Records supplied =

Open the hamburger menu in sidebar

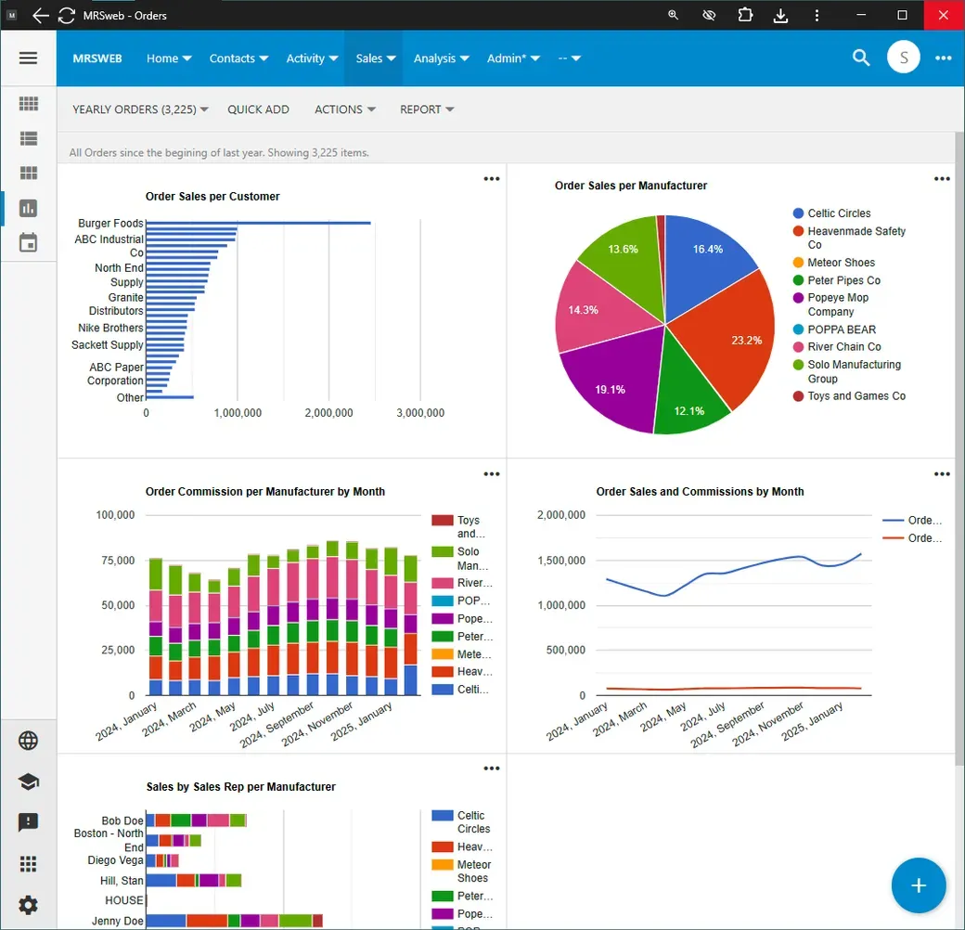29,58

==

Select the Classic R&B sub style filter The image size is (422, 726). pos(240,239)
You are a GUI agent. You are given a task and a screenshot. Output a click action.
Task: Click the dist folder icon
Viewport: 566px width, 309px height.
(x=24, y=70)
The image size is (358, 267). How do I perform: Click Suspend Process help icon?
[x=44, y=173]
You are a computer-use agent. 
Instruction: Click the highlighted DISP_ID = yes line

---

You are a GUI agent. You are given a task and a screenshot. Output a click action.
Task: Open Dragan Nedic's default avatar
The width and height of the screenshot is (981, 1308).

What this task involves = From the entries above, print the lines beginning at the one with "Task: Click the dist folder icon" and stopping after the one with "Instruction: Click the", exactly as written and with nothing else.

Result of this task =
Task: Click the dist folder icon
Viewport: 566px width, 309px height.
(x=24, y=70)
The image size is (358, 267). How do I perform: Click Suspend Process help icon?
[x=44, y=173]
You are a computer-use agent. 
Instruction: Click the highlighted DISP_ID = yes line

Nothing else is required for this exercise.